Tucked into the round wicker chair in the back forty of my parent's basement, a sense of cool and calm have settled in as well. The frigidity of the basement is welcomed today. My neck is tomato red.

Back up.

This morning, Aunty Marj and I painted the entire deck around her pool in our bras. Well, I was in my bra. We worked quickly and the sun burnt both our necks/shoulders (and my back) to a crisp. It was glorious. Working with her was glorious. She is a journalist and I would like to be a journalist. Therefore the conversation was as filling as my mother's rhubarb crisp that we ate for dessert today. Delicious and filling words of wisdom, thank you. After a job well done, her and I sprawled out on the fakey tile floor of the sun porch and doused ripped up pool towels and ourselves with turpentine and any and all traces of the oil stain washed away and disappeared completely. I left and walked down the sidewalk toward home with my skin reeking (a nice reminder of Martha Street) and a one hundred dollar gift certificate for dry cleaning almost as crisp as my neck tucked into the front pocket of my paint smattered shorts. I have always regarded Aunty Marj as a big tipper, but that was just plum hysterical. Thanks for a great day, great lady. You rule, teach me everything you know.

Brule's rule.

My penchant for writing has gone with the south winds and the ease with which I use to sit and think and then write has gone as well. I am not sure if this is because I am so deliriously happy with Thom, or due to the very strange city/country routine that I have fallen into, or the fact that I am no longer alone in my apartment. I keep having to remind myself that this too shall pass and praying that the fluidity with which I used to think/write will once again return. I am not sure so anymore. I have been thinking so much, switching gears in the last few months, planning and plunging ahead for the months of toil and reclusiveness that are to come. I will write in the woods. I will write in the woods. I will write in the woods. It is funny how often I find myself repeating this very sentence over and over while rolling walls, while cooking for two, while washing the dishes, while folding my dad's work shirts, while carrying cucumber salad to the gazebo, while staining a railing and I suppose only time will tell. For now, I am not writing because I cannot.
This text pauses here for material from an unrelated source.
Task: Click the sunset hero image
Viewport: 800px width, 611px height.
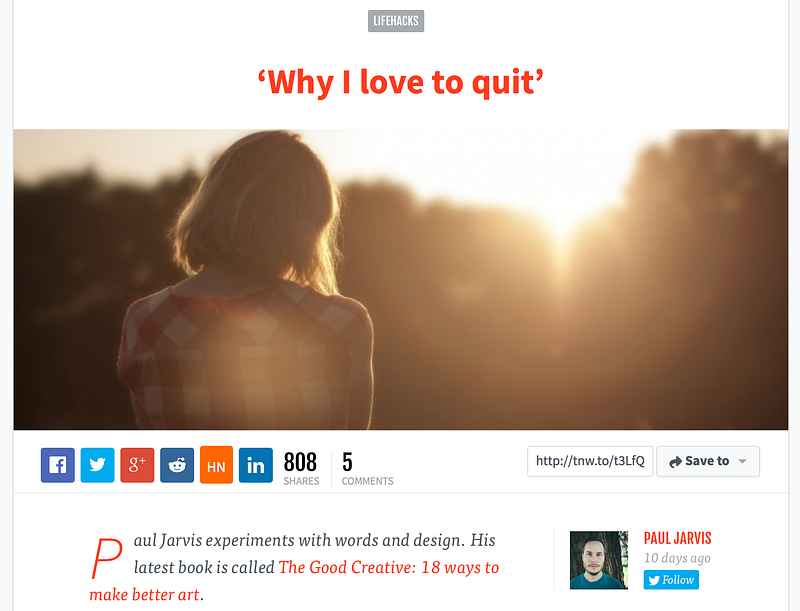Action: point(401,279)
Finding Thom was pure luck, a shot in the dark, a lottery if you will. He is good to me. He is good for me. Before I found him I was in a place where contentedness abounded in my singleness, but my desire to adore someone and to be adored trumped everything else. It trumped the insane social calendar, the bananas dinner parties, the dance nights, the expensive haircuts, the long shifts, the solitary bike rides. In retrospect, I can still do all of those things, but my priorities seem to have shifted in the quiet of the night. It has been deliriously easy to fall into the role of someone's lady, someone's girlfriend (which is such a strange term, it has been years since I have tried it on for size), and I think this trend of adoration will be an easy one to uphold. I miss him when he leaves the room. Barf. Love is nice. It fits like a glove.
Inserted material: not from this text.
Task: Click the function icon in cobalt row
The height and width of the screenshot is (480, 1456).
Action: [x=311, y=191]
Since the loss of my apartment, I do miss my liquid dinners with Rebecca with a surprising severity. I miss Thursday dinners and bottles of nice wine where she would traipse in, dump her shit, perch bird-like on the same kitchen chair (on her side of the table) and we would talk while I would perform magic and make something out of nothing. Out of all of the things I miss, I miss that. But girl, we will start again as soon as I find a new home; with feet like roots and acorn boots. You know how the rest of the song goes, we listened to Yosh sing it one hundred million times while winding through the Alps; you slumped against me, me slumped against you. Speaking of trains and running away to Europe, please do yourself a favor and watch this. (Click on Le Film and die happy). Oh Audrey, how I love you.

Let's run away together.
Europe is closer than I think, I think.

This is terrible. Just when I discover my path, I loose my ability to write. Hands are tied. Oh well. Who cares, I am in love with a man with the best taste in shoes (and everything else).

Le sigh.

Monday, May 25, 2009

About town.

Wet apple blossoms.
Baby green colored shrubs.
White on pavement, rain rain rain.
Clean sheets with stripes.
Breakfast laid down like a newborn beside the bed.
Creamed earl grey with Babs.
Abi's laugh.
Short latte, black.
Bare toes.
A man in a green cardigan holding a passport printed umbrella.
A sort of letterpress class at high noon.
Hand drawn loose leaf.
Jeanette's delicate gold leaf.
Copper etching smell.
Boyfriend socks.
One green apple eaten.
Thinking of Liza.
Missing JJ.
A noon hour kiss in a fishy entrance way.
More silvery rain.
A silver bun on the bus.
Crazy people coming out of the woodwork.
Helvetica, everywhere possible.
Back at home, espresso cups strewn about.
Thom's shirt smell.
Handwritten notes dappling white and wood surfaces.
Two cameras on the coffee table.
Hella for Ikea, apparently.
Three pairs of glasses for two with 20/20 vision.
Willy Wonka's sunglasses.
Six apples in a bowl, uneaten.
A cup for lager, filled with pretentious pens.
Teak and green fabric.
A low hanging pendant.
Light wind from the north east.
No mail.
Good Monday.

Wednesday, May 20, 2009

Queen Papaya.

See? I told you so. Maiya got fatter. I am pleased as punch. And Kaleb can ride a bike now. Awesome.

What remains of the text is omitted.